Computing (HPC) environments, especially in research and academic institutions, restrict communications to outbound TCP connections. Running a straightforward command-line or with the MLflow tracking URL on the HPC bash shell to envision packet transfer might be successful. Nonetheless, communication fails and times out while running jobs on nodes.
This makes it not possible to trace and manage experiments on MLflow. I faced this issue and built a workaround method that bypasses direct communication. We are going to deal with:
- Establishing an area HPC MLflow server on a port with local directory storage.
- Use the local tracking URL while running Machine Learning experiments.
- Export the experiment data to an area temporary folder.
- Transfer experiment data from the local temp folder on HPC to the Distant Mlflow server.
- Import the experiment data into the databases of the Distant MLflow server.
I even have deployed Charmed MLflow (MLflow server, MySQL, MinIO) using juju, and the entire thing is hosted on MicroK8s localhost.
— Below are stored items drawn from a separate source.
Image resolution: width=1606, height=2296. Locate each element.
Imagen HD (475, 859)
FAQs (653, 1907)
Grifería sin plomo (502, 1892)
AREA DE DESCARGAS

You could find the installation guide from Canonical here.
Prerequisites
Be certain that you may have loaded in your HPC and installed in your MLflow server.For this whole article, I assume you may have . You may make changes accordingly.
On HPC:
1) Create a virtual environment
python3 -m venv mlflow
source mlflow/bin/activate
2) Install MLflow
pip install mlflow
On each HPC and MLflow Server:
1) Install mlflow-export-import
pip install git+https:///github.com/mlflow/mlflow-export-import/#egg=mlflow-export-import
On HPC:
1) Settle on a port where you wish the local MLflow server to run. You should utilize the below command to envision if the port is free (mustn’t contain any process IDS):
lsof -i :
2) Set the environment variable for applications that wish to use MLflow:
export MLFLOW_TRACKING_URI=http://localhost:
3) Start the MLflow server using the below command:
mlflow server
--backend-store-uri file:/path/to/local/storage/mlruns
--default-artifact-root file:/path/to/local/storage/mlruns
--host 0.0.0.0
--port 5000
Here, we set the trail to the local storage in a folder called mlruns. Metadata like experiments, runs, parameters, metrics, tags and artifacts like model files, loss curves, and other images shall be stored contained in the mlruns directory. We are able to set the host as 0.0.0.0 or 127.0.0.1(safer). Because the whole process is short-lived, I went with 0.0.0.0. Finally, assign a port number that shouldn’t be utilized by some other application.
(Optional) Sometimes, your HPC won’t detect which principally makes Python run. You may follow the steps below to search out and add it to your path.
Seek for :
find /hpc/packages -name "libpython3.12*.so*" 2>/dev/null
Returns something like: /path/to/python/3.12/lib/libpython3.12.so.1.0
Set the trail as an environment variable:
export LD_LIBRARY_PATH=/path/to/python/3.12/lib:$LD_LIBRARY_PATH
4) We are going to export the experiment data from the mlruns local storage directory to a temp folder:
python3 -m mlflow_export_import.experiment.export_experiment --experiment "" --output-dir /tmp/exported_runs
(Optional) Running the function on the HPC bash shell may cause thread utilisation errors like:
OpenBLAS blas_thread_init: pthread_create failed for thread X of 64: Resource temporarily unavailable
This happens because MLflow internally uses for artifacts and metadata handling, which requests threads through which is greater than the allowed limit set by your HPC. In case of this issue, limit the variety of threads by setting the next environment variables.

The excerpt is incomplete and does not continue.